It pretty easy, all you have to do is hook it up to the scroll wheel of a mouse. Check out this thread
So I would like wire something to this board, that I could control through software, to make the board think that the knob is being turned. I believe it's a rotary encoder switch, it turns infinitely and 'clicks'.
Any suggestions?
It pretty easy, all you have to do is hook it up to the scroll wheel of a mouse. Check out this thread
I see, i dont think it would be possible unless you make some kind of device that hooks up to the encoder and can be controlled by your computer.
What kind of board is that? Are you trying to control your factory radio via the computer?
It's actually my climate control. I've figured out how to control the buttons with a relay, now the only thing left is this knob. That's exactly what I am looking for. Maybe a PIC? I don't know much about them though...
Well I found this link http://ccrma.stanford.edu/~dfl/250/rotary.htm . I was thinking maybe I could wire it up to a serial port and send binary data?
figure out how the pins are toggled as it rotates, and then you can easily emulate it.
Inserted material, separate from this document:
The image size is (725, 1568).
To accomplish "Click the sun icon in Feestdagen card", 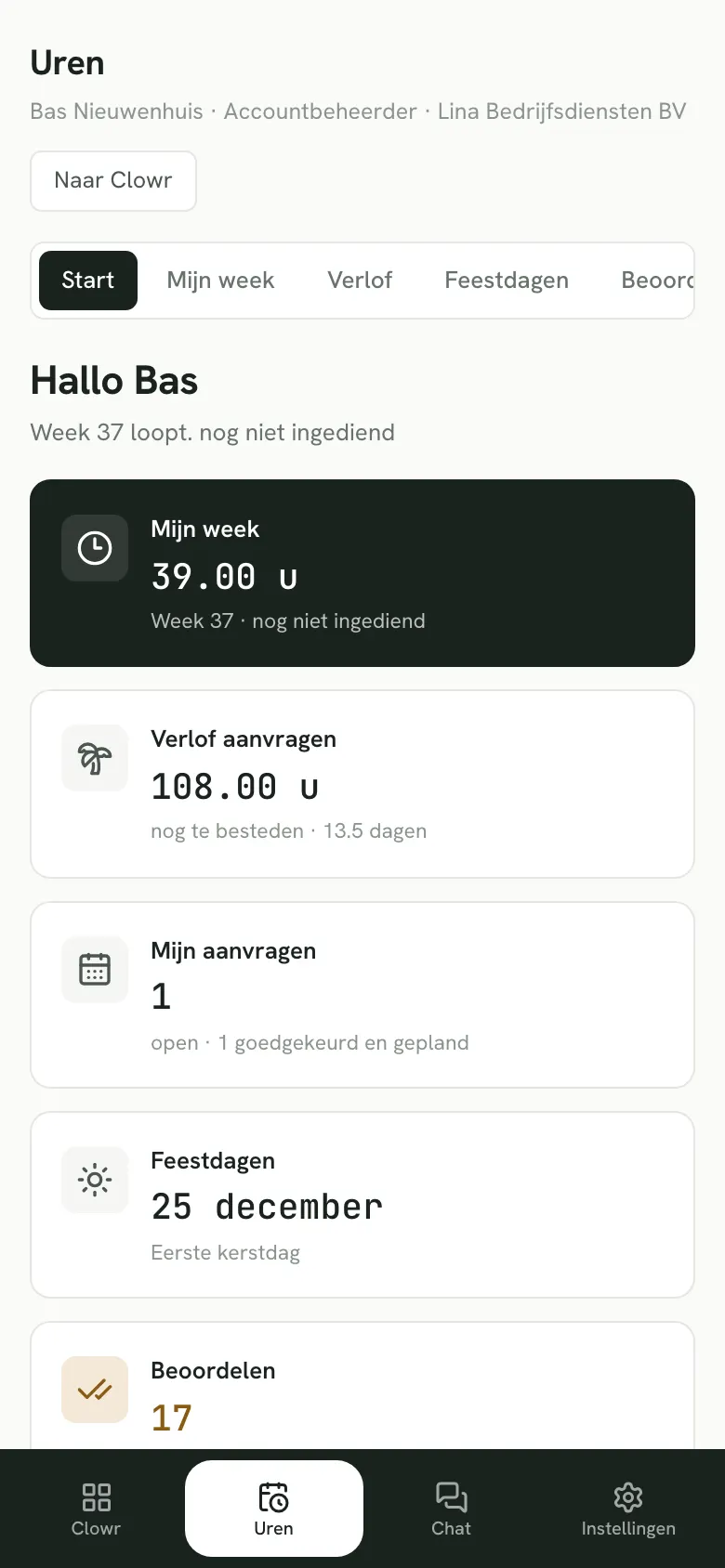I will 95,1180.
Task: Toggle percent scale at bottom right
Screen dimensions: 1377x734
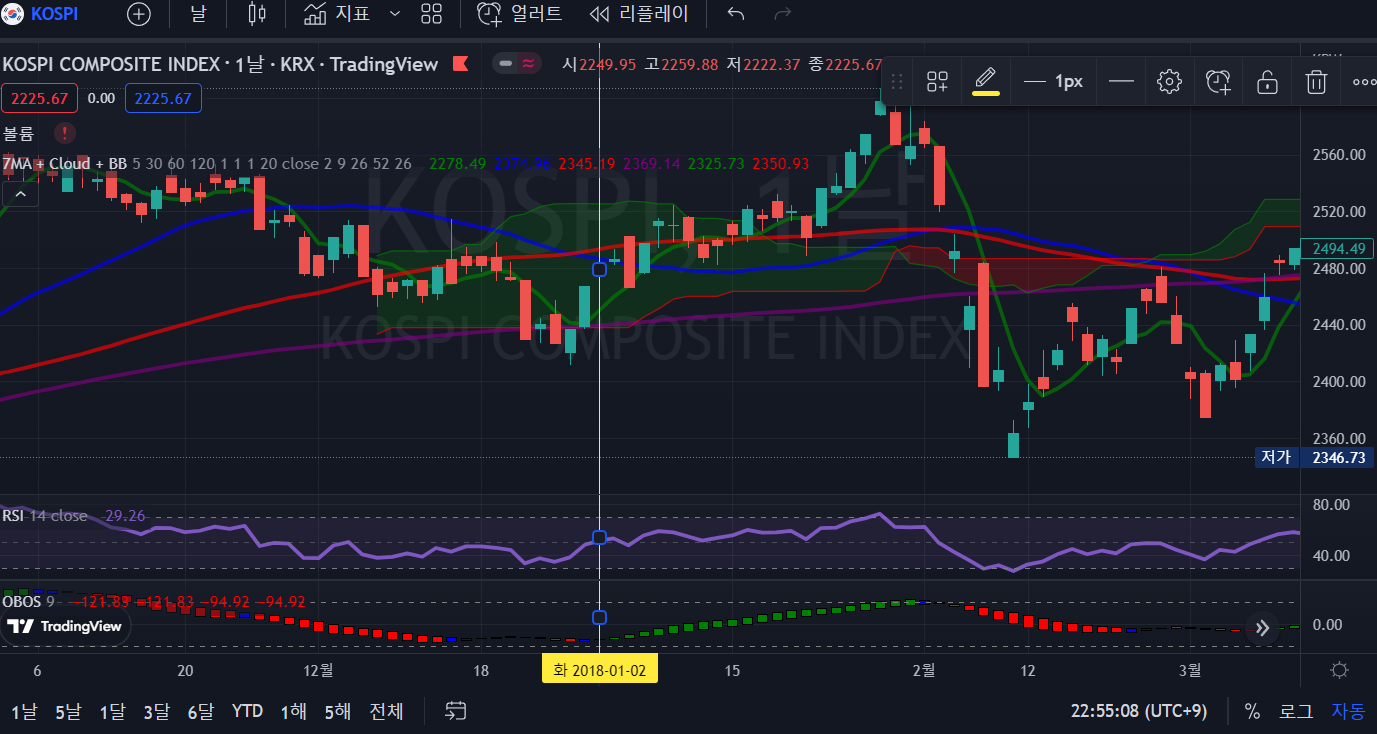Action: tap(1252, 711)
It looks like one pin is grounded and the others are pulled up with resistors, and with 2 pins my first guess would be a simple quadrature encoding scheme.
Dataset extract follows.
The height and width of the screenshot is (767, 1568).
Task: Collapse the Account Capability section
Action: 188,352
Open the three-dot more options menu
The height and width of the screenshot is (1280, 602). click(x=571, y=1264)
You could then toggle those 2 lines directly by hooking up to the control lines on the serial port, or to the parallel port, (thus just dealing with some simple PC-side software) or you could do something like use a PIC to toggle those lines, and then communicate with it via serial or something.
But don't take it from me! here's a quote from a real, live newbie:
eegeek.netOriginally Posted by Viscouse
I like how you make it sound so simple.
So I did a little research on here's what i'm thinking:
-wire pins 1 & 2 to output pins, and wire 3 to the ground
-to make it thinks it's going one direction send 01010101 to pin 1 and 10101010 to pin 2 | for the other direction would be 10101010 to pin 1 and 01010101 to pin 2
Am I going in the right direction?
Edit: On second thought, I should hook them up to inputs first and read the data, then go from there?
It looks like a potentiometer. There are a few digital ones out there that you could hook up to the IC.